Rhode Island news
Sickness thwarts Everest attempt
01:00 AM EDT on Saturday, May 19, 2007
Warwick chiropractor Timothy Warren’s attempt to summit Mount Everest has ended in failure due to a throat infection, and the climber is on his way back down the mountain.
Warren started his summit attempt yesterday at 4:30 a.m. Himalayan time, but within an hour of the start, he knew that he could not safely reach the summit.
“The dry, freezing air combined with heavy panting constricted my trachea, throat and lungs like a vice. I sat down between crevasses, radioed Tuck at BC and had a good cry,” he wrote by e-mail. Warren was referring to Mark Tucker, at base camp, who reached the top of Everest in 1989.
Warren left for Nepal on March 15, flying across the world and landing in Katmandu, where he spent several days before taking a helicopter closer to Everest.
On April 2, he reached base camp, where he had a space for his tent carved out of the glacier.
He spent the past month and a half taking day hikes higher up the mountain, and returning to base camp for the night. These acclimatization hikes were intended to allow his body to slowly get used to climbing at high altitudes.
But during these hikes, Warren picked up the violent cough that would eventually be his undoing. He went to lower altitudes with higher oxygen levels to try to let his body heal, but the cough persisted. Once he returned to base camp at 17,500 feet, he and his Sherpa guide, Phinjo, decided to go ahead with the summit attempt as planned. But they quickly knew that they would never make the 29,035-foot summit, where humans can survive only briefly in good health.
“It started three days ago and seemed to improve, but this morning when in subfreezing air at 5 a.m., as Phinjo and I climbed the Khumbu icefall, we both knew it was over,” Warren said.
“Ironically, at home I am rarely ill,” Warren wrote.
“If I pushed a little further, I would have put others at risk who may have had to assist me and I wasn’t about to do that — especially in light of the fact that two additional climbers died several days ago,” he wrote.
Warren’s plans for returning home are not yet known, nor is it clear whether he will try again next year.
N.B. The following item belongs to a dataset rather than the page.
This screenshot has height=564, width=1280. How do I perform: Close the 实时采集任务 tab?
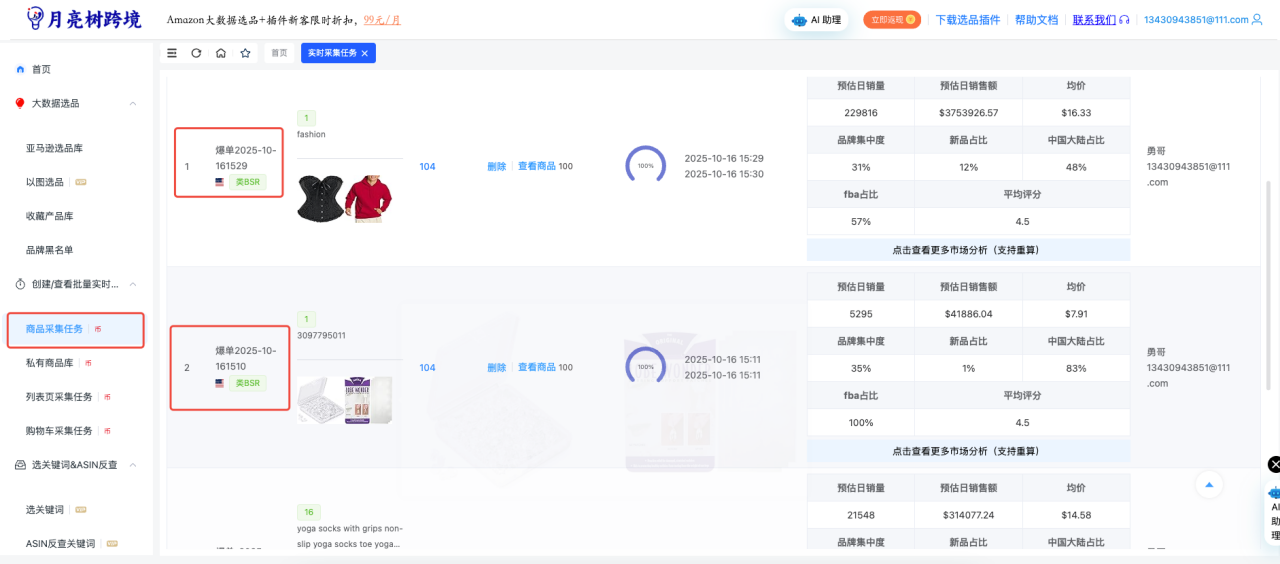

But he said that he is happy he tried to summit regardless.
“I will say that I have learned great lessons on this Everest journey, in addition to being very proud of what I did accomplish by stepping up to the plate. I went in search of a great perhaps,” he wrote.
• From Earth’s tallest point, the message was understandably breathless. "We made it to the top!” Samantha Larson told her mother via satellite phone Thursday after reaching the summit of Mount Everest. “Now all we have to do is make it back down.” Larson, 18, of Long Beach, Calif., became one of the youngest people to scale the 29,035-foot peak, reaching the summit with a group that included her father, David Larson, 51, an anesthesiologist. The high school honors graduate began posting reports on her Everest trek last month at www.samanthalarson.blogspot.com. (Los Angeles Times)
“The dry, freezing air combined with heavy panting constricted my trachea, throat and lungs like a vice.”